[Material to process Boundary: Start]
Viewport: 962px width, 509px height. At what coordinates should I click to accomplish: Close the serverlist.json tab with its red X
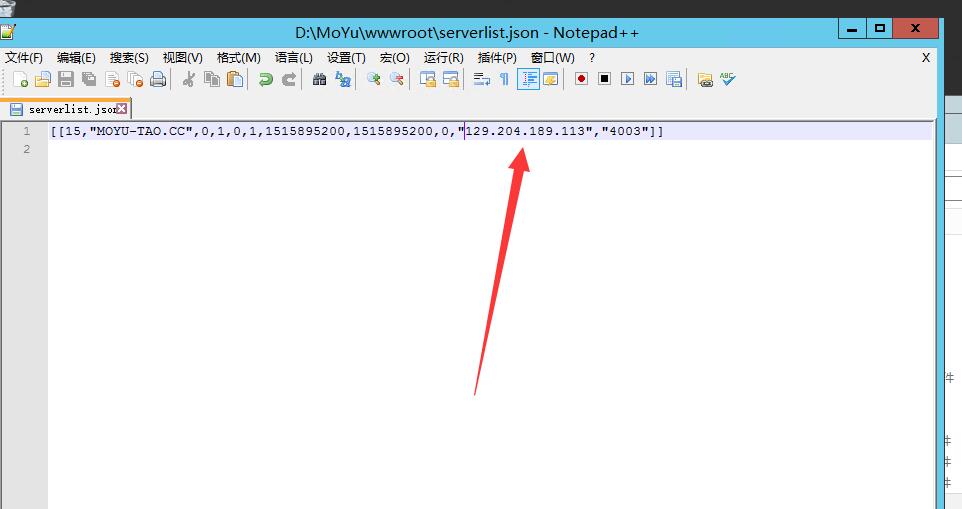[122, 109]
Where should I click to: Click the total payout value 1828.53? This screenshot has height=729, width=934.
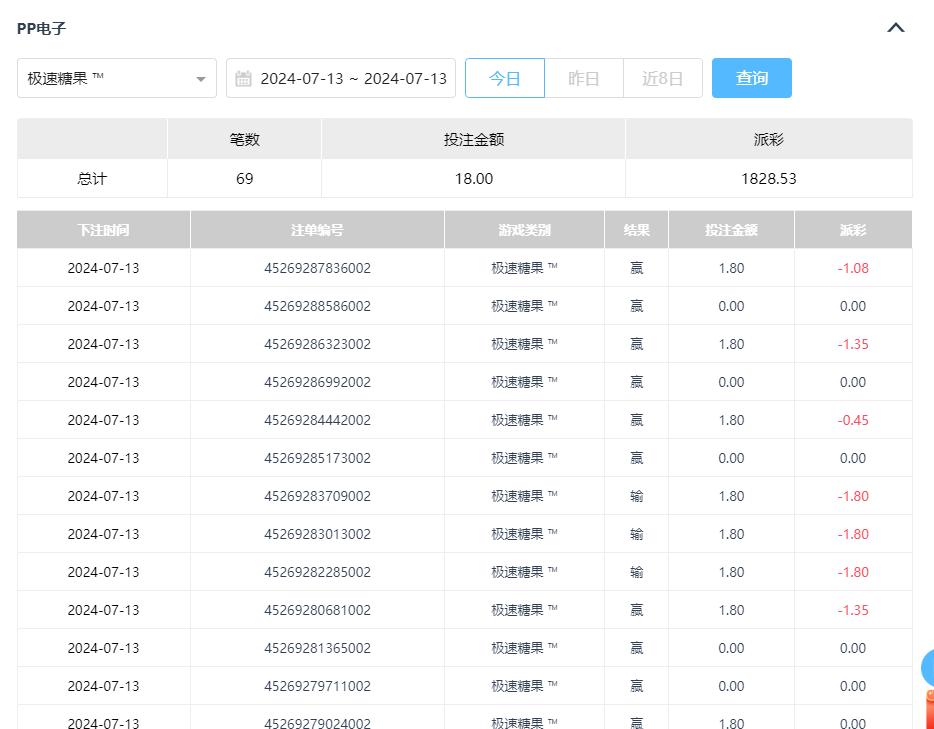coord(768,179)
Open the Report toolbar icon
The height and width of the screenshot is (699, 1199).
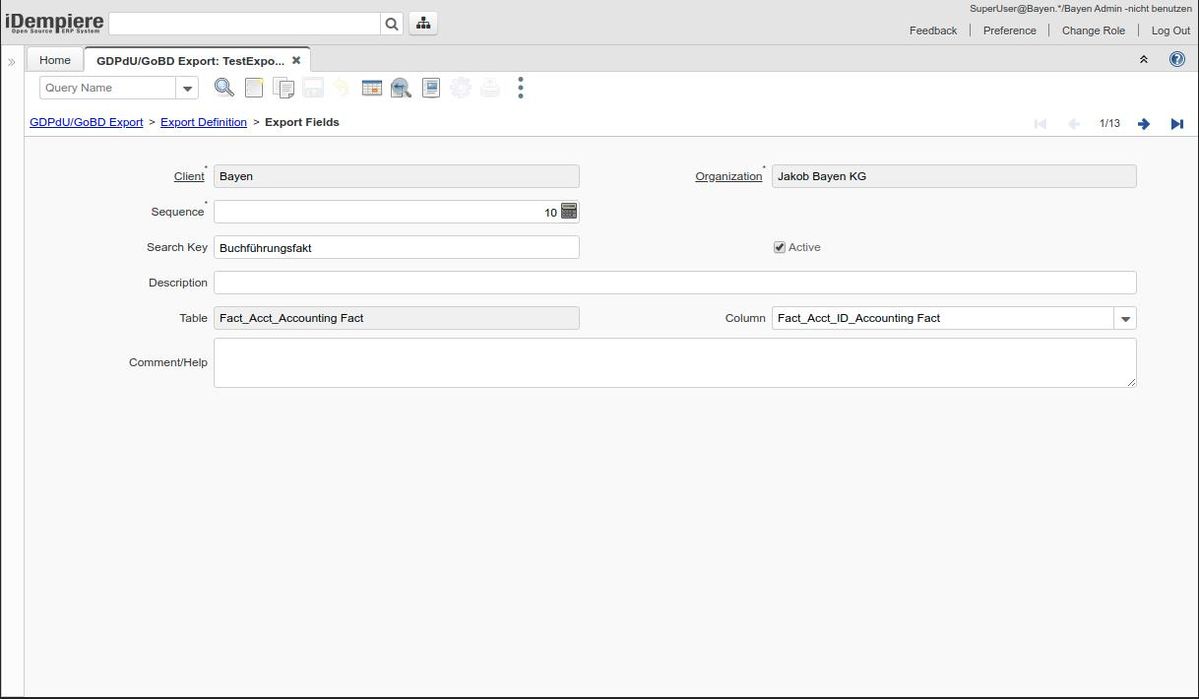tap(431, 88)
[Material to process Boundary: End]
● **Task brief**: Transcribe the records above exactly, leaving every picture out of the copy.

● **Result of this task**:
Viewport: 962px width, 509px height. At what coordinates should I click to accomplish: Close the serverlist.json tab with its red X
[122, 109]
Where should I click to: Click the total payout value 1828.53? This screenshot has height=729, width=934.
coord(768,179)
Open the Report toolbar icon
The height and width of the screenshot is (699, 1199).
tap(431, 88)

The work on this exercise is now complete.